What caught me was the reference to them being "composed of riflemen from two previous rifle regiments". My difficulty with this statement is that I can only account for three rifle regiments in Washington's Army during the New York campaign. The Maryland & Pennsylvania Rifle Regt. We agree was north of the Fort. Hand's First Continentals, which incorporated most of the troops from Thompson's Rifle corps of 1775, wasn't present at Fort Washington. I believe the Pennsylvania State Rifle Regiment (battalion?) also was not present. So I don't know which rifle regiments the troops would have been formed from. Is it possible that these troops were rifle armed men drawn from regular regiments or battalions?

oldnorthstate15 Jan 2019 7:14 p.m. PST

Unfortunately there were men referred to as "riflemen" and units referred to as "rifle regiments" or "musket regiments". At Fort Washington men from Atlee's and Miles regiments made up the bulk of the Rangers.

In the July returns for the Continental Army on Long Island Atlee is listed as commanding a "Pennsylvania Musketry" regiment although Sullivan ordered this regiment to relieve Hand's Rifle regiment at the start of the Battle of Brooklyn, so they must have had the ability to perform some of the same light infantry duties.

Miles is completely different, being shown as commanding two battalions of "rifle", totaling over 800 men in the July returns. Both battalions were deployed on the American left flank and were responsible, to the degree anyone was, for watching the Jamaica Pass…both battalions missed the British approach until it was too late.

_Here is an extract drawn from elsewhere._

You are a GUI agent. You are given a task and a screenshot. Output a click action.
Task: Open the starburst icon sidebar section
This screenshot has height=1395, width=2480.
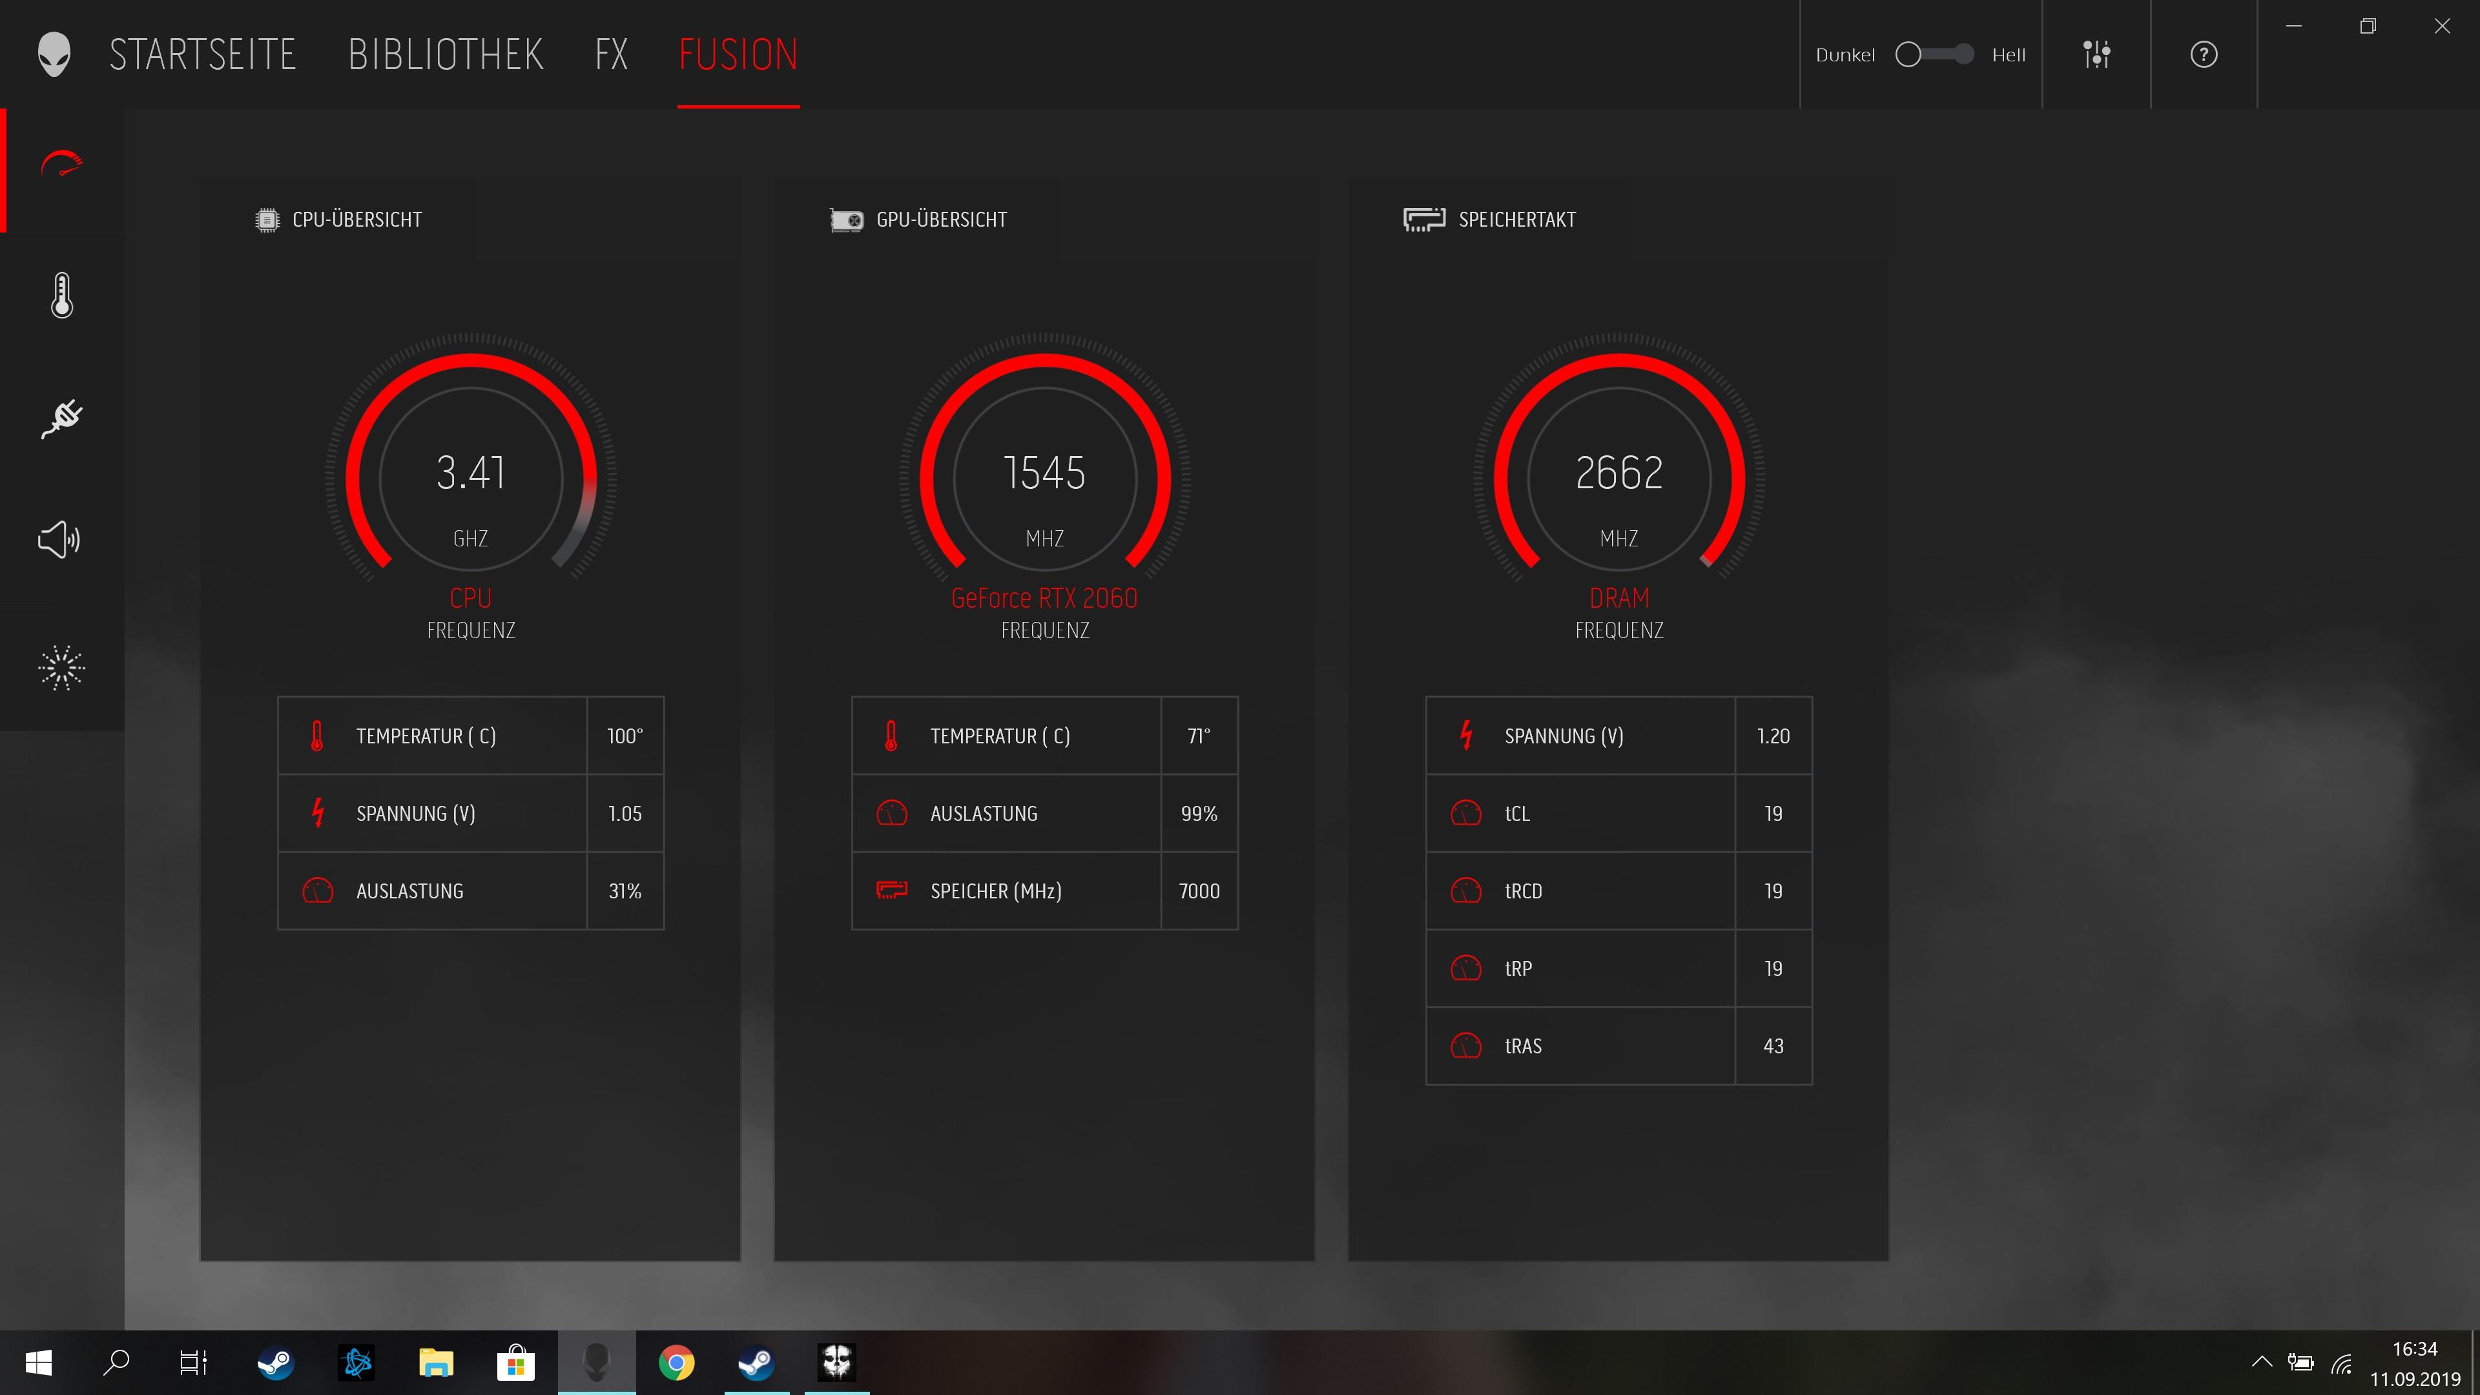pyautogui.click(x=62, y=667)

MiniPigs19 Jan 2019 8:22 a.m. PST

Were Butlers Rangers primarily the equivalent of American rifles? Did they basically just skirmish and actually have rifles or did they fight in the line with muskets and bayonets?

historygamer19 Jan 2019 12:23 p.m. PST

Butlers fought on the northwestern frontier in present day PA, NY, VA, and I think WVA. They were armed with muskets, but never fought in a linear battle line I am aware of.

Winston Smith25 Jan 2019 9:17 p.m. PST

Butler's Rangers would use a bayonet to skewer a rabbit for the fire. Fight with it? It would be a clumsy dagger at best.

nevinsrip26 Jan 2019 1:12 a.m. PST

Good re-enactor site.

historygamer26 Jan 2019 7:54 a.m. PST

Using a bayonet or ramrod to cook good is a good wayto of ruining them. LoL. I've seen it happen.

Virginia Tory26 Jan 2019 7:55 p.m. PST

Especially don't try to make bread with one.

RudyNelson28 Jan 2019 3:30 p.m. PST

I disagree on the limitations. There were a number of Ranger units in the South. Their value was not ignored by the British there. Col Browne raised several units of Rangers including the Florida Rangers and the Carolina Rangers.
Rangers were crucial in monitoring the Spanish advance along the Gulf coast and participated with Creeks and other volunteers in the French Village raids at Mobile after it had been captured.

Frontier ranging companies participated on both sides in the Georgia area and South Carolina.